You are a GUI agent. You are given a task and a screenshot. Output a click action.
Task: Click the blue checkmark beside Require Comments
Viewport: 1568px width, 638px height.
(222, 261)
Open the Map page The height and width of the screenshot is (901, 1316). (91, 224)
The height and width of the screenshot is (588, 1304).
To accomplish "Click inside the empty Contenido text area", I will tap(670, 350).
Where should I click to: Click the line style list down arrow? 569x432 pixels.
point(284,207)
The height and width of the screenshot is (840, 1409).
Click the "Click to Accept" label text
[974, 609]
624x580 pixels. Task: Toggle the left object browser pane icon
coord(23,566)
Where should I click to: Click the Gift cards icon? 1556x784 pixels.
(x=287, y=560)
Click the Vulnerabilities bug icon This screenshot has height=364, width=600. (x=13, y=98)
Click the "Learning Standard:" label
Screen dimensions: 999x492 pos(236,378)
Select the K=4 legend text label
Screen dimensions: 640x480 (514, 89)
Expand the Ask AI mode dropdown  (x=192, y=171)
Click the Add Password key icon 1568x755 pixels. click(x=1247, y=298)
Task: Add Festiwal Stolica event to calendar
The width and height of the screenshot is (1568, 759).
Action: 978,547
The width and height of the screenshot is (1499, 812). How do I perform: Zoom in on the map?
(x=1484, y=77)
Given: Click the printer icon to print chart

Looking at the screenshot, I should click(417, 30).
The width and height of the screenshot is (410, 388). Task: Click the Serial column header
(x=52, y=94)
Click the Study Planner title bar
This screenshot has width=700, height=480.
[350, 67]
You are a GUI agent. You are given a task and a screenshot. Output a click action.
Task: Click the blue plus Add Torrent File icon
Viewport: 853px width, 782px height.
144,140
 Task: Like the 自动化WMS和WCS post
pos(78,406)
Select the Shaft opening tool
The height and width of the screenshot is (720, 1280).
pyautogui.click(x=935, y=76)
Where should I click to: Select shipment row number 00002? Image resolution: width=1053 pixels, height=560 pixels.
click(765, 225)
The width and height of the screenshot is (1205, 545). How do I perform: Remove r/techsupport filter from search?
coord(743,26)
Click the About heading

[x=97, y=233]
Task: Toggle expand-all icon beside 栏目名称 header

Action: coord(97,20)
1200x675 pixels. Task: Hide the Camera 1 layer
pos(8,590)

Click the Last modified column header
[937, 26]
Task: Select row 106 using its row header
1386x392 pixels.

····················

# Aim of the exercise
Your response should consist of the listing, reproduced exactly.

# Response
You are a GUI agent. You are given a task and a screenshot. Output a click action.
Task: Click the blue checkmark beside Require Comments
Viewport: 1568px width, 638px height.
(222, 261)
Open the Map page The height and width of the screenshot is (901, 1316). (91, 224)
The height and width of the screenshot is (588, 1304).
To accomplish "Click inside the empty Contenido text area", I will tap(670, 350).
Where should I click to: Click the line style list down arrow? 569x432 pixels.
point(284,207)
The height and width of the screenshot is (840, 1409).
Click the "Click to Accept" label text
[974, 609]
624x580 pixels. Task: Toggle the left object browser pane icon
coord(23,566)
Where should I click to: Click the Gift cards icon? 1556x784 pixels.
(x=287, y=560)
Click the Vulnerabilities bug icon This screenshot has height=364, width=600. (x=13, y=98)
Click the "Learning Standard:" label
Screen dimensions: 999x492 pos(236,378)
Select the K=4 legend text label
Screen dimensions: 640x480 (514, 89)
Expand the Ask AI mode dropdown  (x=192, y=171)
Click the Add Password key icon 1568x755 pixels. click(x=1247, y=298)
Task: Add Festiwal Stolica event to calendar
The width and height of the screenshot is (1568, 759).
Action: 978,547
The width and height of the screenshot is (1499, 812). How do I perform: Zoom in on the map?
(x=1484, y=77)
Given: Click the printer icon to print chart

Looking at the screenshot, I should click(417, 30).
The width and height of the screenshot is (410, 388). Task: Click the Serial column header
(x=52, y=94)
Click the Study Planner title bar
This screenshot has width=700, height=480.
[350, 67]
You are a GUI agent. You are given a task and a screenshot. Output a click action.
Task: Click the blue plus Add Torrent File icon
Viewport: 853px width, 782px height.
144,140
 Task: Like the 自动化WMS和WCS post
pos(78,406)
Select the Shaft opening tool
The height and width of the screenshot is (720, 1280).
pyautogui.click(x=935, y=76)
Where should I click to: Select shipment row number 00002? Image resolution: width=1053 pixels, height=560 pixels.
click(765, 225)
The width and height of the screenshot is (1205, 545). How do I perform: Remove r/techsupport filter from search?
coord(743,26)
Click the About heading

[x=97, y=233]
Task: Toggle expand-all icon beside 栏目名称 header

Action: coord(97,20)
1200x675 pixels. Task: Hide the Camera 1 layer
pos(8,590)

Click the Last modified column header
[937, 26]
Task: Select row 106 using its row header
1386x392 pixels.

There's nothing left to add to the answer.